### Activity
Below are the records; reproduce all of them exactly but without any images.
** Opening Given records block **
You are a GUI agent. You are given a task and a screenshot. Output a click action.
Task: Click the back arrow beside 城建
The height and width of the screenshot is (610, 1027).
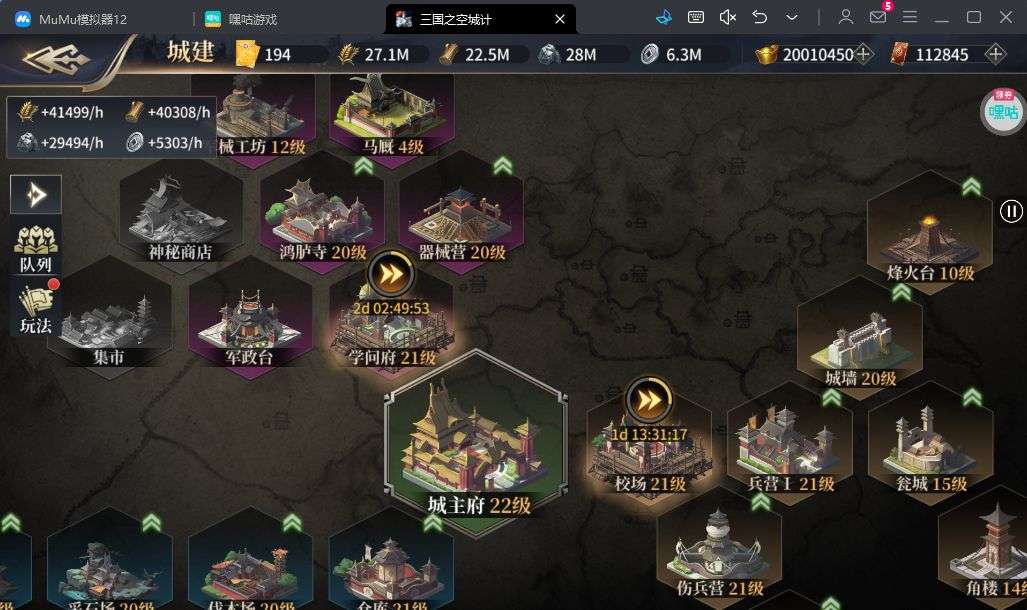(55, 60)
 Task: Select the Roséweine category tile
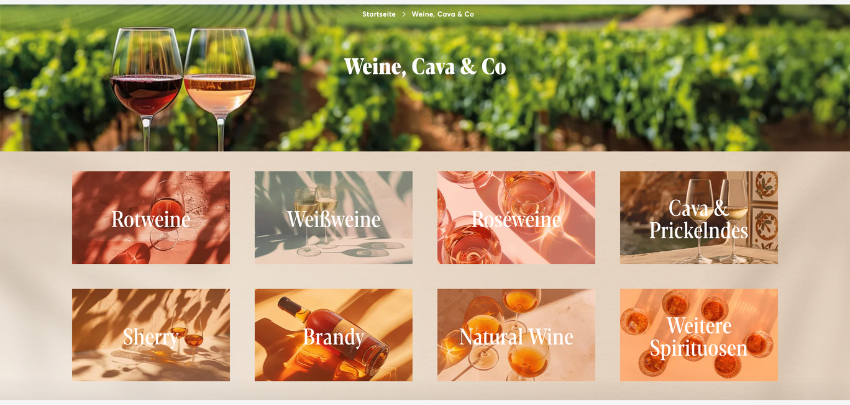pyautogui.click(x=516, y=217)
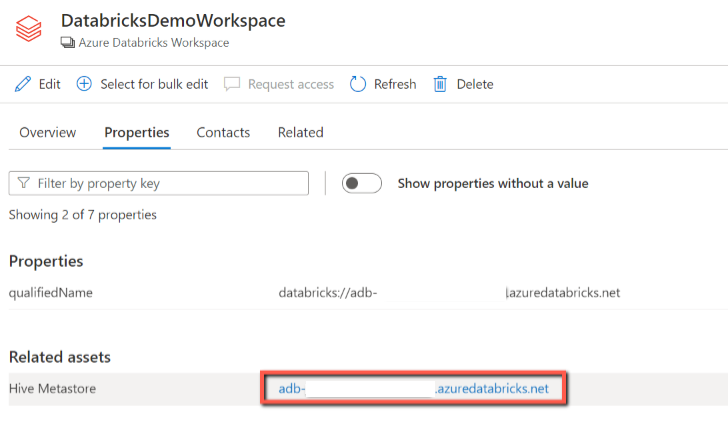Click the Databricks workspace logo icon
The width and height of the screenshot is (728, 425).
click(x=28, y=30)
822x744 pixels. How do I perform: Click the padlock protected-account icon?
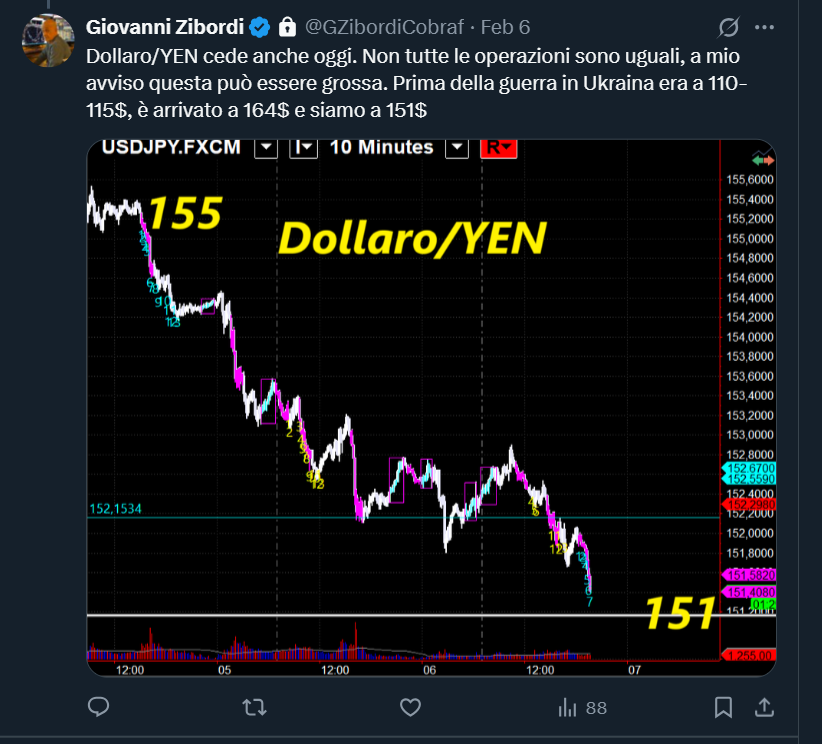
** Closing Given records block **
### Expected answer
You are a GUI agent. You are given a task and a screenshot. Output a click action.
Task: Click the back arrow beside 城建
The height and width of the screenshot is (610, 1027).
(55, 60)
 Task: Select the Roséweine category tile
pyautogui.click(x=516, y=217)
Click the Databricks workspace logo icon
The width and height of the screenshot is (728, 425).
click(x=28, y=30)
822x744 pixels. How do I perform: Click the padlock protected-account icon?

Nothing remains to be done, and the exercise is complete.